Search code examples
machine-learningnlpclassificationbert-language-modeltext-classification

Is splitting a long document of a dataset for BERT considered bad practice?


I am fine-tuning a BERT model on a labeled dataset with many documents longer than the 512 token limit set by the tokenizer. Since truncating would lose a lot of data I would rather use, I started looking for a workaround. However I noticed that simply splitting the documents after 512 tokens (or another heuristic) and creating new entries in the dataset with the same label was never mentioned.

In this answer, someone mentioned that you would need to recombine the predictions, is that necessary when splitting the documents?

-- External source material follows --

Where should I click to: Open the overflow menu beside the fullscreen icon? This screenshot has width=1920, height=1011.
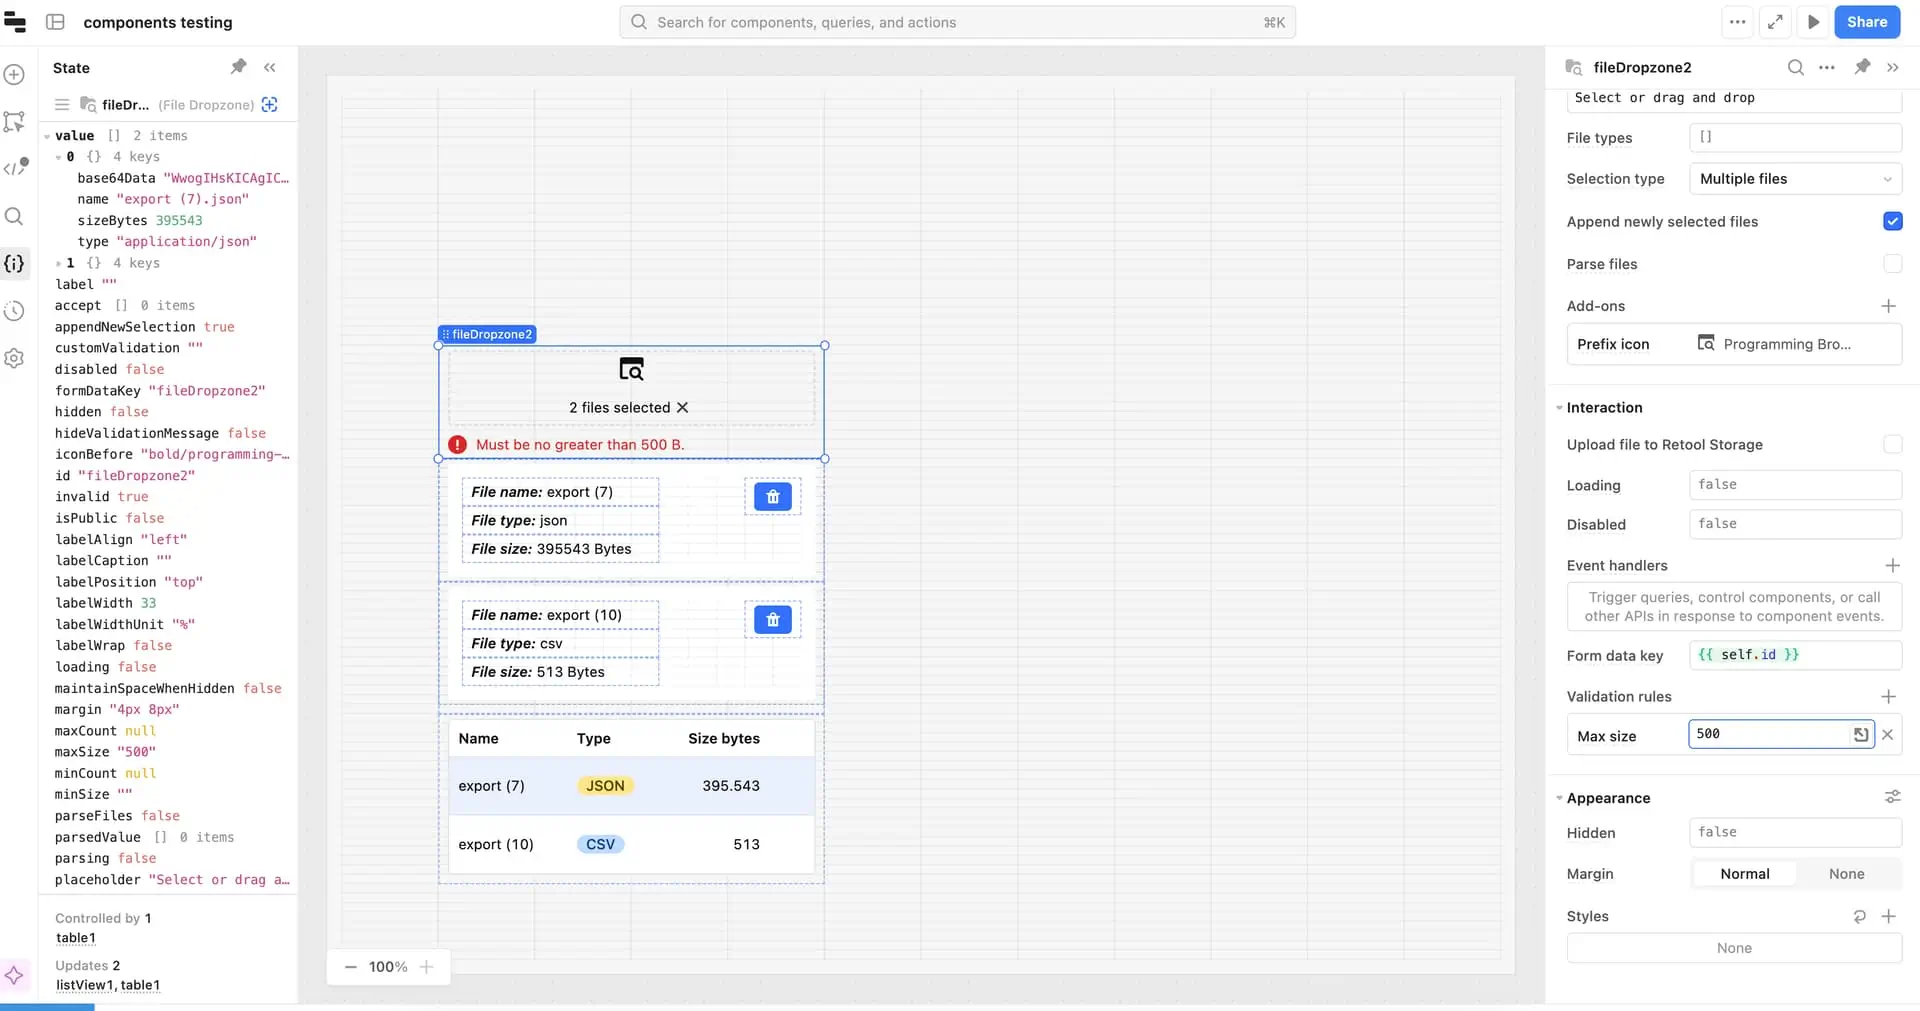click(1738, 21)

Is this generally considered bad practice or does it mess with the integrity of the results?


Solution

  • You have not mentioned if your intention is to classify, but given that you refer to an article on classification I will refer to an approach where you classify the whole text.

    The main question is - which part of the text is the most informative for your purpose - or - in other words - does it make sense to use more than the first / last split of text?

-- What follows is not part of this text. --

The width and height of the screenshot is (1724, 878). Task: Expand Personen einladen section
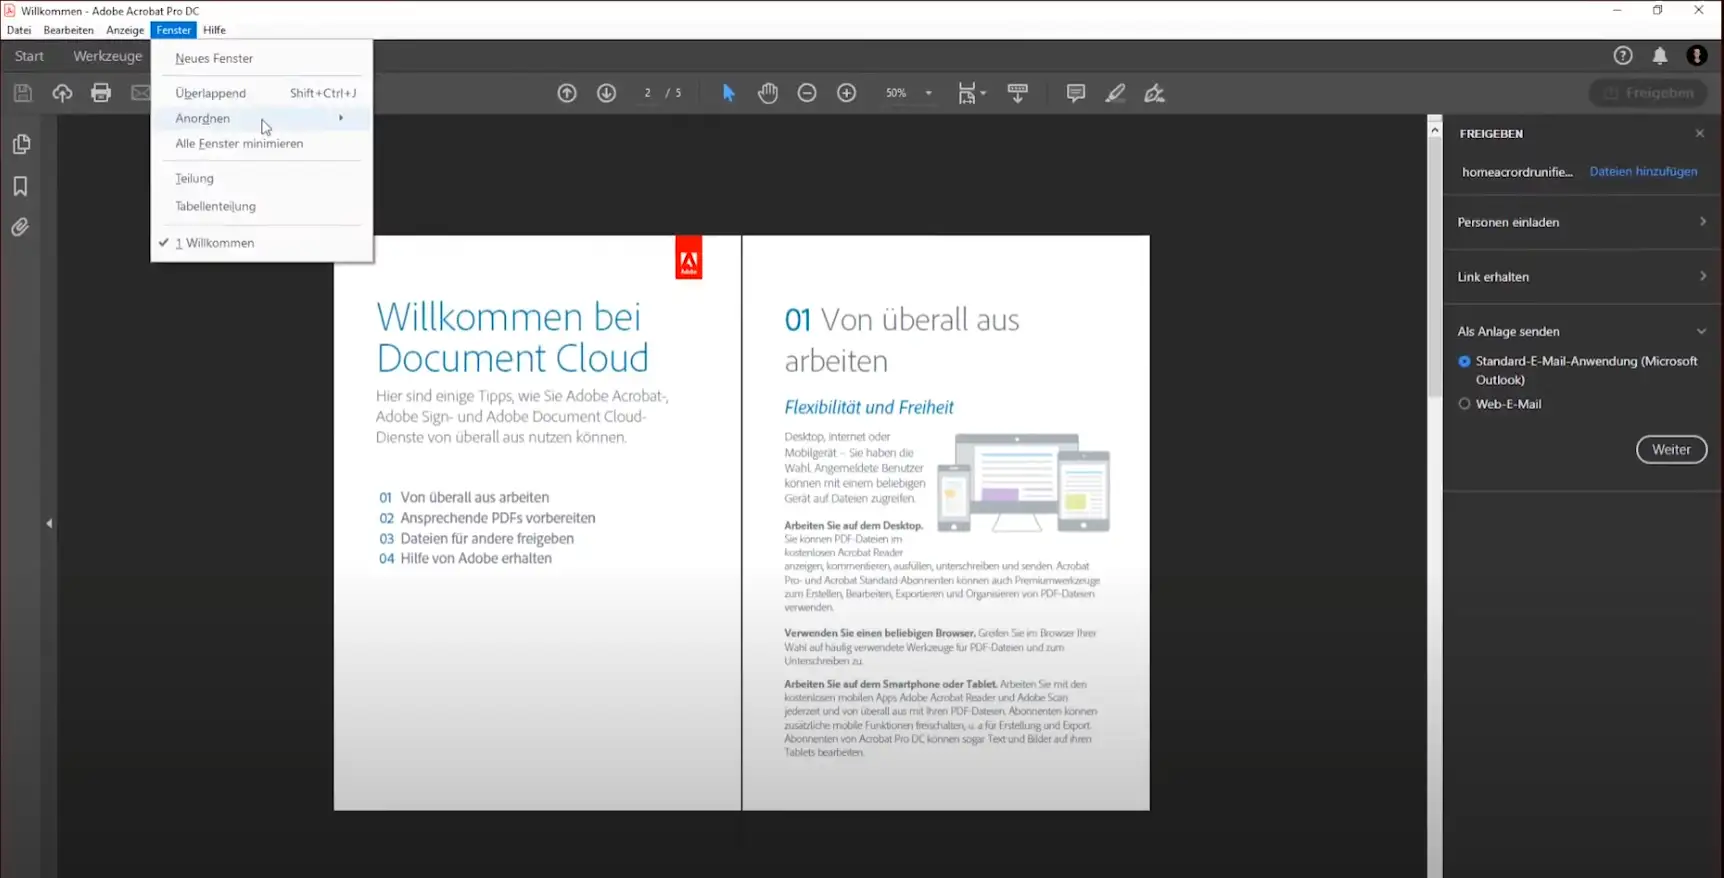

    When considering long passages of text, frequently, it is enough to consider the first (or last) 512 tokens to correctly predict the class in substantial majority of cases (say 90%). Even though you may loose some precision, you gain on speed and performance of the overall solution and you are getting rid of a nasty problem of figuring out the correct class out of a set of classifications. Why?

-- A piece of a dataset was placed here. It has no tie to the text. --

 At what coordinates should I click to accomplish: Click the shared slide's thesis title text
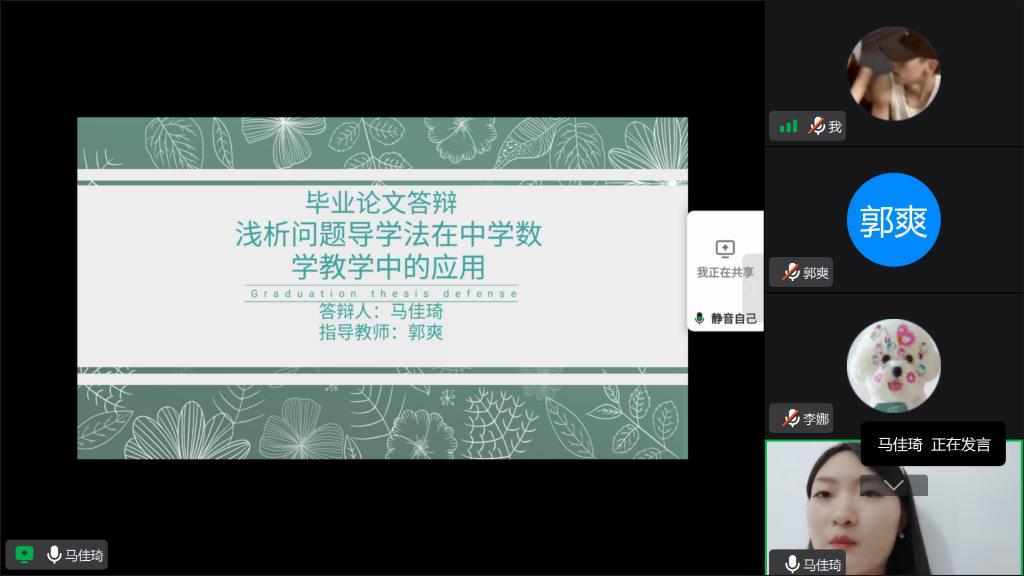[388, 250]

    Consider an example of text 2100 tokens long. You split it by 512 tokens, obtaining pieces: 512, 512, 512, 512, 52 (notice the small last piece - should you even consider it?). Your target class for this text is, say, A, however you get the following predictions on the pieces: A, B, A, B, C. So you have now a headache to figure out the right method to determine the class. You can:

    • use majority voting but it is not conclusive here.
    • weight the predictions by the length of the piece. Again non conclusive.
    • check that prediction of the last piece is class C but it is barely above the threshold and class C is kinda A. So you are leaning towards A.
    • re-classify starting the split from the end. In the same order as before you get: A, B, C, A, A. So, clearly A. You also get it when you majority vote combining all of the classifications (forward and backward splits).
    • consider the confidence of the classifications, e.g. A: 80, B: 70, A: 90, B: 60, C: 55% - avg. 85% for A vs. 65% for B.
    • reconfirm the correction of labelling of the last piece manually: if it turns out to be B, then it changes all of the above.
    • then you can train an additional network to classify out of the raw classifications of pieces. Getting again into trouble of figuring out what to do with particularly long sequences or non-conclusive combinations of predictions resulting in poor confidence of the additional classification layer.

    It turns out that there is no easy way. And you will notice that text is a strange classification material exhibiting all of the above (and more) issues while typically the difference in agreement between the first piece prediction and the annotation vs. the ultimate, perfect classifier is slim at best.

    So, spare the effort and strive for simplicity, performance, and heuristic... and clip it!

    On details of the best practices you should probably refer to the article from this answer.